Same as with the feast.


Give it to me now.
I want the world,
I want the whole world.

She's driven, she knows what she wants.


I want to lock it all up in my pocket
It's my bar of chocolate
Give it to me now!

Control issues. Veruca has a desire to control everything around her. But she can't control the things she really wants. She makes people give her these things in hopes that she can.


I want today
I want tomorrow

Definitely showing Veruca's fear of death. She's afraid tomorrow won't come.


I want to wear 'em like braids in my hair and I don't want to share 'em !!

Control issues again. She also wants today and tomorrow to be closest to her head, her source of wisdom. Shows she's goal-oriented.


I want a party with roomfuls of laughter
Ten thousand tons of ice cream

Goes back to the feast, wanting merriment, and wanting the unattainable.


And if I don't get the things I am after
I'm going to scream!

Another admirable quality: she's not afraid to feel or express anger. She realizes it's a valuable, necessary part of life.

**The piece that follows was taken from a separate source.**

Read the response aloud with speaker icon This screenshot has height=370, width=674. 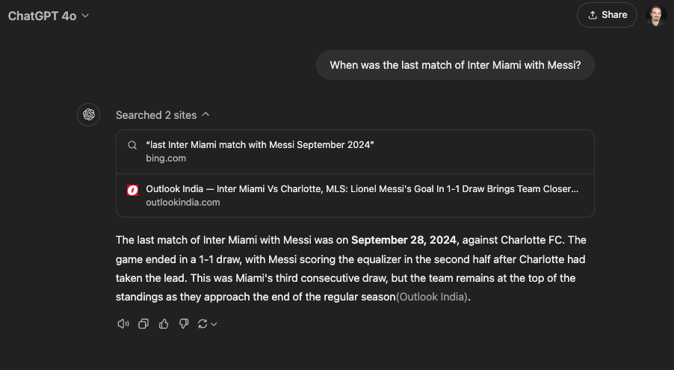pos(123,324)
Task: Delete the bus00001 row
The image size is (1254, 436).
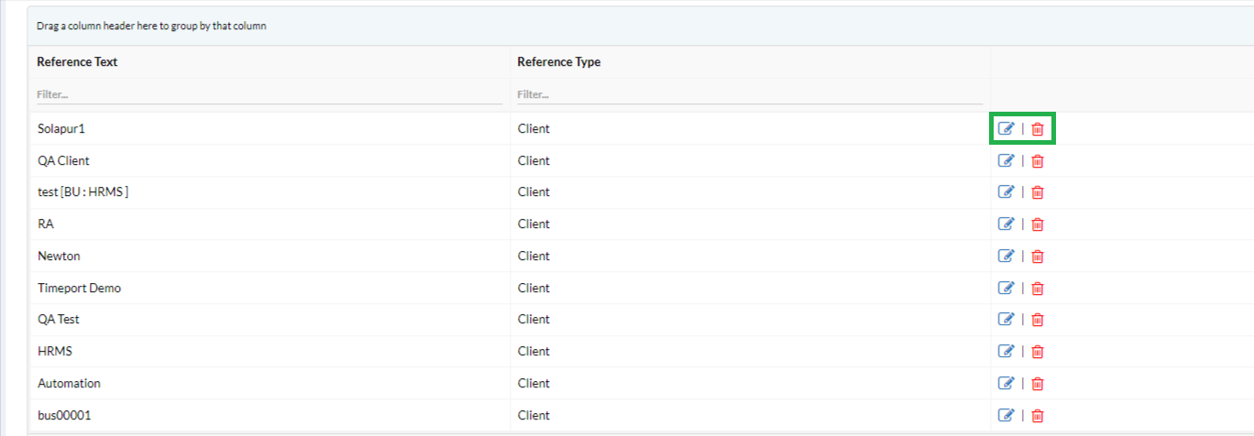Action: tap(1038, 416)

Don't care how I want it now!
Don't care how I want it now!

Obviously unafraid of the consequences. She's a brave little toaster, but karma might come back to kick her in the butt one day.

loopy
October 2nd, 2001, 11:55 PM
Oh, on another note, I'd also like to add that I think the Oompa Loompas are self-righteous uppity-ups. Sure, they help get everyone back to normal (or at least we *think* so, we never see it) but they waste time singing about it first. So preachy.


You will live in happiness too
Like the Oompa Loompa doom-pa-dee-do

Like they're perfect or something. Sheesh. :rolleyes:

SpikesPet5150
October 3rd, 2001, 03:41 AM
I have an irrational fear of Oomp Loompa's... creepy little bastards.